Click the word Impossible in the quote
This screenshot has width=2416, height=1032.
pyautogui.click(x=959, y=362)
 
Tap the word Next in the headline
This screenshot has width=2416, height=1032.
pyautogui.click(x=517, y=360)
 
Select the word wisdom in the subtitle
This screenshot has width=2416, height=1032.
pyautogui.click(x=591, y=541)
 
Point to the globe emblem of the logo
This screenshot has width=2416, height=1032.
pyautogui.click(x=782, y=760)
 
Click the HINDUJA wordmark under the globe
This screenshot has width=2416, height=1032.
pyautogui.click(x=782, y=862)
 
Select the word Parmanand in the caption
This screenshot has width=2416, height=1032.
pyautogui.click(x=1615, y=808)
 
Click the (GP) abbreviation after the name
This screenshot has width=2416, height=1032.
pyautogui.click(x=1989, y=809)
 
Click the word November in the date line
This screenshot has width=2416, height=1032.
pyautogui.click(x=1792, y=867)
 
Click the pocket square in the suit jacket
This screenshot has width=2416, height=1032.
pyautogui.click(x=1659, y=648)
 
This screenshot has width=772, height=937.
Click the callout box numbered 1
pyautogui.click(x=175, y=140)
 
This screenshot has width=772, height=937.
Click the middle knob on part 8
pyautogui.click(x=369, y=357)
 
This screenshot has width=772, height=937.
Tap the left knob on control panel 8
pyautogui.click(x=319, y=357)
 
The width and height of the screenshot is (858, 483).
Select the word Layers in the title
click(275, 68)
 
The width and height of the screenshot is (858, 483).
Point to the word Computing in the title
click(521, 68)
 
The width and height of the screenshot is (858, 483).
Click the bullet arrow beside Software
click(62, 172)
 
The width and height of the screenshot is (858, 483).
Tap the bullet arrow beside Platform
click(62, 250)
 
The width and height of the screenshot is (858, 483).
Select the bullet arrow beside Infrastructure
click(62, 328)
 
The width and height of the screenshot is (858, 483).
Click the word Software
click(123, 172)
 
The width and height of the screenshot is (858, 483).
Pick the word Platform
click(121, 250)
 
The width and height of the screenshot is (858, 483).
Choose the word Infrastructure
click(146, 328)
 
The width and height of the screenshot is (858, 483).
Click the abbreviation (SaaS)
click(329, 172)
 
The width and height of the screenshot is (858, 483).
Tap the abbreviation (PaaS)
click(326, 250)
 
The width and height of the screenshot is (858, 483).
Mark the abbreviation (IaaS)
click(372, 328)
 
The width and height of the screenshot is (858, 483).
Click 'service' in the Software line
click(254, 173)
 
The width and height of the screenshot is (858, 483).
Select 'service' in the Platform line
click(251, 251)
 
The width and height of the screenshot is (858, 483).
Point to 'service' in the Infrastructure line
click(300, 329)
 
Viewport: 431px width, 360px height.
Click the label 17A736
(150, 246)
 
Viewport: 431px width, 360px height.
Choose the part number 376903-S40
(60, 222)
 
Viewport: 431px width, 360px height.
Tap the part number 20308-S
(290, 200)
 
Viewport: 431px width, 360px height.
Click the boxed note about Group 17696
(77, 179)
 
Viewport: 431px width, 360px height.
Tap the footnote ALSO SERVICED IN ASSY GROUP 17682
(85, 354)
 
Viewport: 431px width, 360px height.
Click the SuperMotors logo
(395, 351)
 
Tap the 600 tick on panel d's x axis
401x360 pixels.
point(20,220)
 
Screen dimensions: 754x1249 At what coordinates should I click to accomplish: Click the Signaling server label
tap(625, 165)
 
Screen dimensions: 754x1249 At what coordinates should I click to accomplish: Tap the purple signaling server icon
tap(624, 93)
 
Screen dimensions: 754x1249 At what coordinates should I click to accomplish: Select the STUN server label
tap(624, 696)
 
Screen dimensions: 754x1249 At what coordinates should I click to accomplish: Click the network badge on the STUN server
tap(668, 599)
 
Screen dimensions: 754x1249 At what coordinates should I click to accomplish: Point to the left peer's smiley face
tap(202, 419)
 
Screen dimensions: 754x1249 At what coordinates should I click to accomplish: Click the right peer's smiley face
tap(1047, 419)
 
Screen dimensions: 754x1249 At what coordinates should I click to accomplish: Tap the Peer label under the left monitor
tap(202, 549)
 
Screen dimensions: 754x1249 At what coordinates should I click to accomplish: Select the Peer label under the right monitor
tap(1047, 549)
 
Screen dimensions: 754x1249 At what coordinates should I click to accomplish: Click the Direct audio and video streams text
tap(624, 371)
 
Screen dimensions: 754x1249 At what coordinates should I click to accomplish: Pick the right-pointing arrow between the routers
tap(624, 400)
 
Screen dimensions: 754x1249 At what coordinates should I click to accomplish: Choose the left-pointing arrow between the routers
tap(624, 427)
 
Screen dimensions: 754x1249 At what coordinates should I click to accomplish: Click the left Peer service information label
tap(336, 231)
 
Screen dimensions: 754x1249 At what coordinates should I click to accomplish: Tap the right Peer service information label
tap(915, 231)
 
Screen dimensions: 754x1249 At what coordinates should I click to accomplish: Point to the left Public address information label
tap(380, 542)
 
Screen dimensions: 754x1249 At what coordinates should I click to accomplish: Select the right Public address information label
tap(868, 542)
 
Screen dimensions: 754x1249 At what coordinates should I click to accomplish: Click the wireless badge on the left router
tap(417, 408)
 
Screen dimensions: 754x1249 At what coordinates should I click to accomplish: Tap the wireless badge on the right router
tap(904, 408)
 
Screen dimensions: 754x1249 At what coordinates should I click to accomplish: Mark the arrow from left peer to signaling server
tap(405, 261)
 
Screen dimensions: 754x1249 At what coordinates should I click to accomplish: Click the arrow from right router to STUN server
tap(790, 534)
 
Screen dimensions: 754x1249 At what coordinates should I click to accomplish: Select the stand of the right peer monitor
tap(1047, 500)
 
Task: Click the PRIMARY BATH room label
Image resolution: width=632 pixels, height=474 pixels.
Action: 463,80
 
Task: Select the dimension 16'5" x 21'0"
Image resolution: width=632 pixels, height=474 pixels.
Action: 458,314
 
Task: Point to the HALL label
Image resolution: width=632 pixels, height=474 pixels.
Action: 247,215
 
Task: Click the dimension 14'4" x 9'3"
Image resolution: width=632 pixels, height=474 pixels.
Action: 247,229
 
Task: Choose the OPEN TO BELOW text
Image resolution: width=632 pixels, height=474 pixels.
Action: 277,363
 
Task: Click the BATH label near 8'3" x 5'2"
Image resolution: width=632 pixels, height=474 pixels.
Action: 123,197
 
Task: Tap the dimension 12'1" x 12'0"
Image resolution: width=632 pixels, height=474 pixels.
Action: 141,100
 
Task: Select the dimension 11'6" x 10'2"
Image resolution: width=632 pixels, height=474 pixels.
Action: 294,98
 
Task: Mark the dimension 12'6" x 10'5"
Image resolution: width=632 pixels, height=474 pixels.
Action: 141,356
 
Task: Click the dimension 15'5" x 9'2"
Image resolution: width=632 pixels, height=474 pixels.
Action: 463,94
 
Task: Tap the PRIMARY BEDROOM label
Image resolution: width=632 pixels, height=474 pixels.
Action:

·····

* _Given instruction_
Copy out all the rows above again, swapping each "knob" for "dial" and changing nothing else.

* _Result for this task_
Click the word Impossible in the quote
This screenshot has width=2416, height=1032.
pyautogui.click(x=959, y=362)
 
Tap the word Next in the headline
This screenshot has width=2416, height=1032.
pyautogui.click(x=517, y=360)
 
Select the word wisdom in the subtitle
This screenshot has width=2416, height=1032.
pyautogui.click(x=591, y=541)
 
Point to the globe emblem of the logo
This screenshot has width=2416, height=1032.
pyautogui.click(x=782, y=760)
 
Click the HINDUJA wordmark under the globe
This screenshot has width=2416, height=1032.
pyautogui.click(x=782, y=862)
 
Select the word Parmanand in the caption
This screenshot has width=2416, height=1032.
pyautogui.click(x=1615, y=808)
 
Click the (GP) abbreviation after the name
This screenshot has width=2416, height=1032.
pyautogui.click(x=1989, y=809)
 
Click the word November in the date line
This screenshot has width=2416, height=1032.
pyautogui.click(x=1792, y=867)
 
Click the pocket square in the suit jacket
This screenshot has width=2416, height=1032.
pyautogui.click(x=1659, y=648)
 
This screenshot has width=772, height=937.
Click the callout box numbered 1
pyautogui.click(x=175, y=140)
 
This screenshot has width=772, height=937.
Click the middle dial on part 8
pyautogui.click(x=369, y=357)
 
This screenshot has width=772, height=937.
Tap the left dial on control panel 8
pyautogui.click(x=319, y=357)
 
The width and height of the screenshot is (858, 483).
Select the word Layers in the title
click(275, 68)
 
The width and height of the screenshot is (858, 483).
Point to the word Computing in the title
click(521, 68)
 
The width and height of the screenshot is (858, 483).
Click the bullet arrow beside Software
click(62, 172)
 
The width and height of the screenshot is (858, 483).
Tap the bullet arrow beside Platform
click(62, 250)
 
The width and height of the screenshot is (858, 483).
Select the bullet arrow beside Infrastructure
click(62, 328)
 
The width and height of the screenshot is (858, 483).
Click the word Software
click(123, 172)
 
The width and height of the screenshot is (858, 483).
Pick the word Platform
click(121, 250)
 
The width and height of the screenshot is (858, 483).
Choose the word Infrastructure
click(146, 328)
 
The width and height of the screenshot is (858, 483).
Click the abbreviation (SaaS)
click(329, 172)
 
The width and height of the screenshot is (858, 483).
Tap the abbreviation (PaaS)
click(326, 250)
 
The width and height of the screenshot is (858, 483).
Mark the abbreviation (IaaS)
click(372, 328)
 
The width and height of the screenshot is (858, 483).
Click 'service' in the Software line
click(254, 173)
 
The width and height of the screenshot is (858, 483).
Select 'service' in the Platform line
click(251, 251)
 
The width and height of the screenshot is (858, 483).
Point to 'service' in the Infrastructure line
click(300, 329)
 
Viewport: 431px width, 360px height.
Click the label 17A736
(150, 246)
 
Viewport: 431px width, 360px height.
Choose the part number 376903-S40
(60, 222)
 
Viewport: 431px width, 360px height.
Tap the part number 20308-S
(290, 200)
 
Viewport: 431px width, 360px height.
Click the boxed note about Group 17696
(77, 179)
 
Viewport: 431px width, 360px height.
Tap the footnote ALSO SERVICED IN ASSY GROUP 17682
(85, 354)
 
Viewport: 431px width, 360px height.
Click the SuperMotors logo
(395, 351)
 
Tap the 600 tick on panel d's x axis
401x360 pixels.
point(20,220)
 
Screen dimensions: 754x1249 At what coordinates should I click to accomplish: Click the Signaling server label
tap(625, 165)
 
Screen dimensions: 754x1249 At what coordinates should I click to accomplish: Tap the purple signaling server icon
tap(624, 93)
 
Screen dimensions: 754x1249 At what coordinates should I click to accomplish: Select the STUN server label
tap(624, 696)
 
Screen dimensions: 754x1249 At what coordinates should I click to accomplish: Click the network badge on the STUN server
tap(668, 599)
 
Screen dimensions: 754x1249 At what coordinates should I click to accomplish: Point to the left peer's smiley face
tap(202, 419)
 
Screen dimensions: 754x1249 At what coordinates should I click to accomplish: Click the right peer's smiley face
tap(1047, 419)
 
Screen dimensions: 754x1249 At what coordinates should I click to accomplish: Tap the Peer label under the left monitor
tap(202, 549)
 
Screen dimensions: 754x1249 At what coordinates should I click to accomplish: Select the Peer label under the right monitor
tap(1047, 549)
 
Screen dimensions: 754x1249 At what coordinates should I click to accomplish: Click the Direct audio and video streams text
tap(624, 371)
 
Screen dimensions: 754x1249 At what coordinates should I click to accomplish: Pick the right-pointing arrow between the routers
tap(624, 400)
 
Screen dimensions: 754x1249 At what coordinates should I click to accomplish: Choose the left-pointing arrow between the routers
tap(624, 427)
 
Screen dimensions: 754x1249 At what coordinates should I click to accomplish: Click the left Peer service information label
tap(336, 231)
 
Screen dimensions: 754x1249 At what coordinates should I click to accomplish: Tap the right Peer service information label
tap(915, 231)
 
Screen dimensions: 754x1249 At what coordinates should I click to accomplish: Point to the left Public address information label
tap(380, 542)
 
Screen dimensions: 754x1249 At what coordinates should I click to accomplish: Select the right Public address information label
tap(868, 542)
 
Screen dimensions: 754x1249 At what coordinates should I click to accomplish: Click the wireless badge on the left router
tap(417, 408)
 
Screen dimensions: 754x1249 At what coordinates should I click to accomplish: Tap the wireless badge on the right router
tap(904, 408)
 
Screen dimensions: 754x1249 At what coordinates should I click to accomplish: Mark the arrow from left peer to signaling server
tap(405, 261)
 
Screen dimensions: 754x1249 At what coordinates should I click to accomplish: Click the arrow from right router to STUN server
tap(790, 534)
 
Screen dimensions: 754x1249 At what coordinates should I click to accomplish: Select the stand of the right peer monitor
tap(1047, 500)
 
Task: Click the PRIMARY BATH room label
Image resolution: width=632 pixels, height=474 pixels.
Action: 463,80
 
Task: Select the dimension 16'5" x 21'0"
Image resolution: width=632 pixels, height=474 pixels.
Action: 458,314
 
Task: Point to the HALL label
Image resolution: width=632 pixels, height=474 pixels.
Action: 247,215
 
Task: Click the dimension 14'4" x 9'3"
Image resolution: width=632 pixels, height=474 pixels.
Action: 247,229
 
Task: Choose the OPEN TO BELOW text
Image resolution: width=632 pixels, height=474 pixels.
Action: 277,363
 
Task: Click the BATH label near 8'3" x 5'2"
Image resolution: width=632 pixels, height=474 pixels.
Action: 123,197
 
Task: Tap the dimension 12'1" x 12'0"
Image resolution: width=632 pixels, height=474 pixels.
Action: 141,100
 
Task: Select the dimension 11'6" x 10'2"
Image resolution: width=632 pixels, height=474 pixels.
Action: 294,98
 
Task: Mark the dimension 12'6" x 10'5"
Image resolution: width=632 pixels, height=474 pixels.
Action: 141,356
 
Task: Click the dimension 15'5" x 9'2"
Image resolution: width=632 pixels, height=474 pixels.
Action: 463,94
 
Task: Tap the PRIMARY BEDROOM label
Image resolution: width=632 pixels, height=474 pixels.
Action:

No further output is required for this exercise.